The everyday compounding pharmacist is there to meet the needs of patients both human and animal.

The everyday compounding pharmacist is there to meet the needs of patients—both human and animal. An article in Tampa Bay Times captures the crucial impact that compounding pharmacists have on their patients’ lives from inside the laboratory.

Jenny Bridges, a compounding pharmacist in Brookville, Florida, told Tampa Bay Times that she specializes in what she calls “a unique way to get medication without using commercially available products.”

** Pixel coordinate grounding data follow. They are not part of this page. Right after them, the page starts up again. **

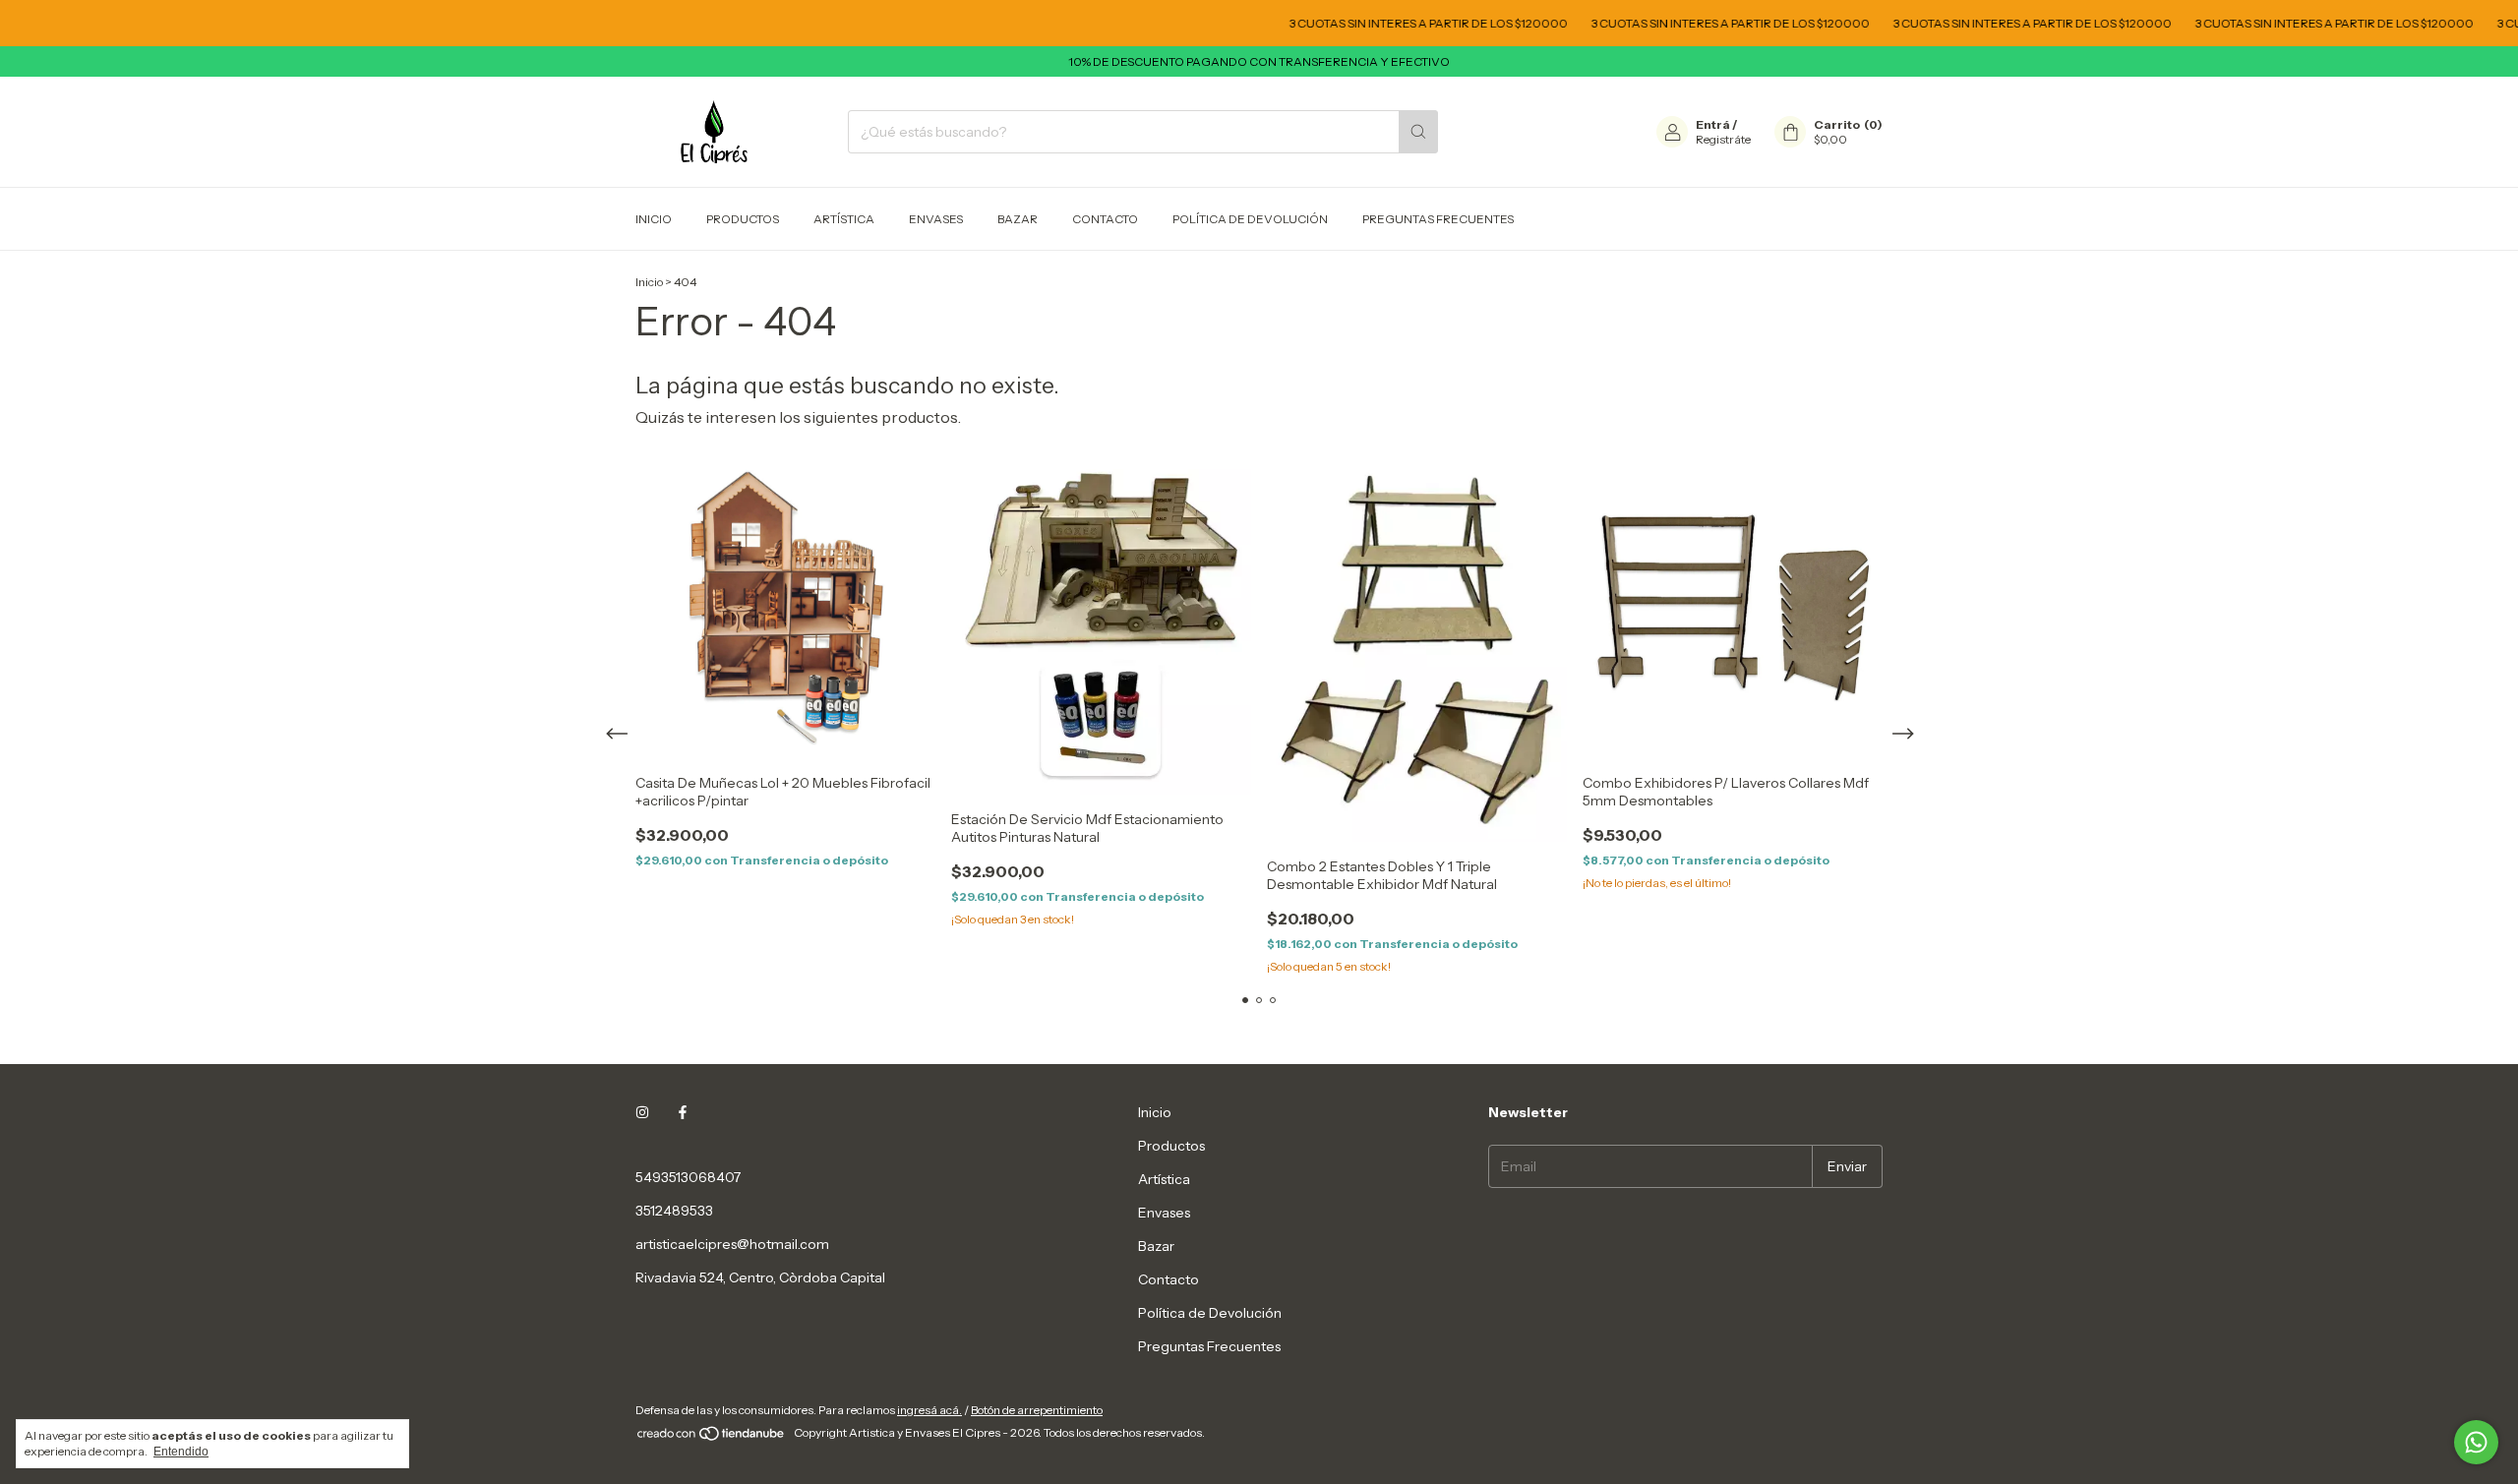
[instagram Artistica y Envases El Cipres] (642, 1112)
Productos (742, 218)
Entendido (181, 1451)
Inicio (653, 218)
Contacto (1105, 218)
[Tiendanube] (711, 1437)
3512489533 (674, 1210)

Bridges regularly provides specially compounded formulations, both for physicians and veterinarians whose patients require medications that aren’t commercially available. She formulates all kinds of compounded medications for humans—orals, dermals, injectables or suppositories.

But animals need prescription medications too—and about half of the prescriptions that Bridges receives are from veterinarians. Concocting compounded medicines for animals can be tricky when they aren’t always as readily willing to receive doses orally. For cats, Bridges devises the prescribed compounds into lotions or pastes that can be rubbed onto them.

Many humans and animals use compounded drugs tailored to their specific needs without a second thought, but compounded medications are necessary to the life and happiness of patients.

Bridges explained in the article that certain patients, such as infants with heart issues, require doses that aren’t commercially available. This is where compounding medications become crucial to her patients’ lives.

Sunshine Wellness Center, a retail and compounding pharmacy, is one of very few pharmacies in the county qualified to formulate medications on the premises. Bridges is the registered pharmacist and owner, along with 2 pharmacy technicians and staffers to complete her team. Like any typical compounding pharmacy, Sunshine holds hundreds of chemical compounds, bio-identicals, and necessary special equipment.

Despite this, Bridges, 39, said, “We do carry a lot of things pharmacies don’t.” This includes S.S.S., an old-timey tonic that contains iron and vitamin B. The pharmacy also holds Neon Nits, a lice identifier that makes nits appear fluorescent, and Bag Balm, a traditional chap cream for livestock udders.

Bridges is just 1 of many compounding pharmacists dedicated to helping a group of patients with specific needs, in a field where humans and pets alike can benefit from individualized medications.